Contrast this with, for instance, working at a start-up. Most start-ups are low-impact, but it is undeniable that at least some have been extraordinarily high-impact, so this seems like an area that effective altruists should be considering strongly. Why aren’t there more of us at 23&me, or Coursera, or Quora, or Stripe? I think it is because these opportunities are less obvious and take more work to find, once you start working it often isn’t clear whether what you’re doing will have a positive impact or not, and your future job security is massively uncertain. There are few sources of extrinsic motivation in such a career: perhaps moreso at one of the companies mentioned above, which are reasonably established and have customers, but what about the 4-person start-up teams working in a warehouse somewhere? Some of them will go on to do great things but right now their lives must be full of anxiousness and uncertainty.

I don’t mean to fetishize start-ups. They are just one well-known example of a potentially high-value career path that, to me, seems underexplored within the EA movement. I would argue (perhaps self-servingly) that academia is another example of such a path, with similar psychological obstacles: every 5 years or so you have the opportunity to get kicked out (e.g. applying for faculty jobs, and being up for tenure), you need to relocate regularly, few people will read your work and even fewer will praise it, and it won’t be clear whether it had a positive impact until many years down the road. And beyond the “obvious” alternatives of start-ups and academia, what of the paths that haven’t been created yet? GiveWell was revolutionary when it came about. Who will be the next GiveWell? And by this I don’t mean the next charity evaluator, but the next set of people who fundamentally alter how we view altruism.

Over-confident claims coupled with insufficient background research

The history of effective altruism is littered with over-confident claims, many of which have later turned out to be false. In 2009, Peter Singer claimed that you could save a life for $200 (and many others repeated his claim). While the number was already questionable at the time, by 2011 we discovered that the number was completely off. Now new numbers were thrown around: from numbers still in the hundreds of dollars (GWWC’s estimate for SCI, which was later shown to be flawed) up to$1600 (GiveWell’s estimate for AMF, which GiveWell itself expected to go up, and which indeed did go up). These numbers were often cited without caveats, as well as other claims such as that the effectiveness of charities can vary by a factor of 1,000. How many people citing these numbers understood the process that generated them, or the high degree of uncertainty surrounding them, or the inaccuracy of past estimates? How many would have pointed out that saying that charities vary by a factor of 1,000 in effectiveness is by itself not very helpful, and is more a statement about how bad the bottom end is than how good the top end is?

More problematic than the careless bandying of numbers is the tendency toward not doing strong background research.
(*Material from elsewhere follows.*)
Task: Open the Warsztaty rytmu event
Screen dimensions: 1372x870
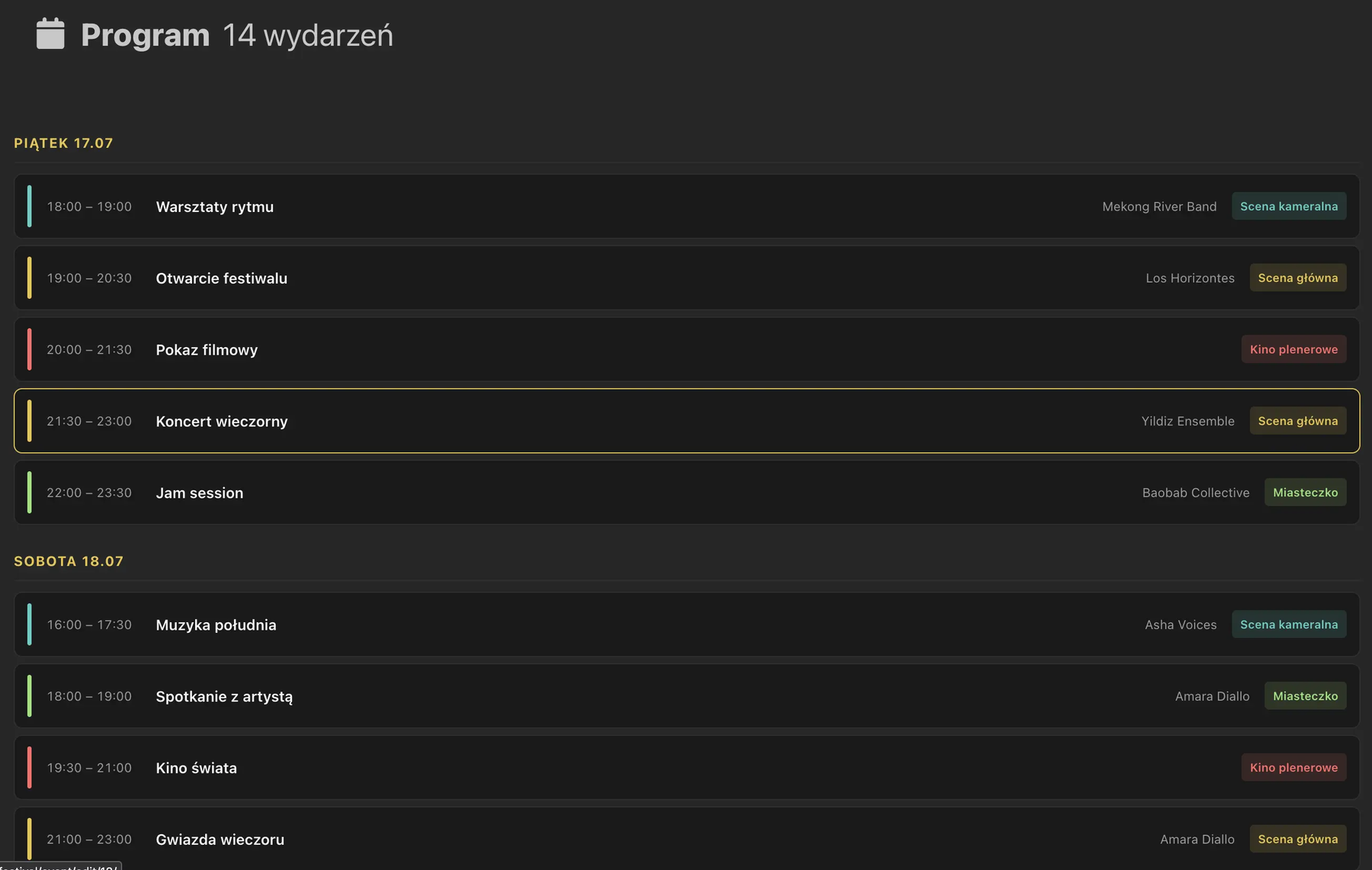Action: coord(686,206)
A common pattern I see is: an effective altruist makes a bold claim, then when pressed on it offers a heuristic justification together with the claim that “estimation is the best we have”. This sort of argument acts as a conversation-stopper (and can also be quite annoying, which may be part of what drives some people away from effective altruism). In many of these cases, there are relatively easy opportunities to do background reading to further educate oneself about the claim being made. It can appear to an outside observer as though people are opting for the fun, easy activity (speculation) rather than the harder and more worthwhile activity (research). Again, I’m not claiming that this is people’s explicit thought process, but it does seem to be what ends up happening.

Why haven’t more EAs signed up for a course on global security, or tried to understand how DARPA funds projects, or learned about third-world health? I’ve heard claims that this would be too time-consuming relative to the value it provides, but this seems like a poor excuse if we want to be taken seriously as a movement (or even just want to reach consistently accurate conclusions about the world).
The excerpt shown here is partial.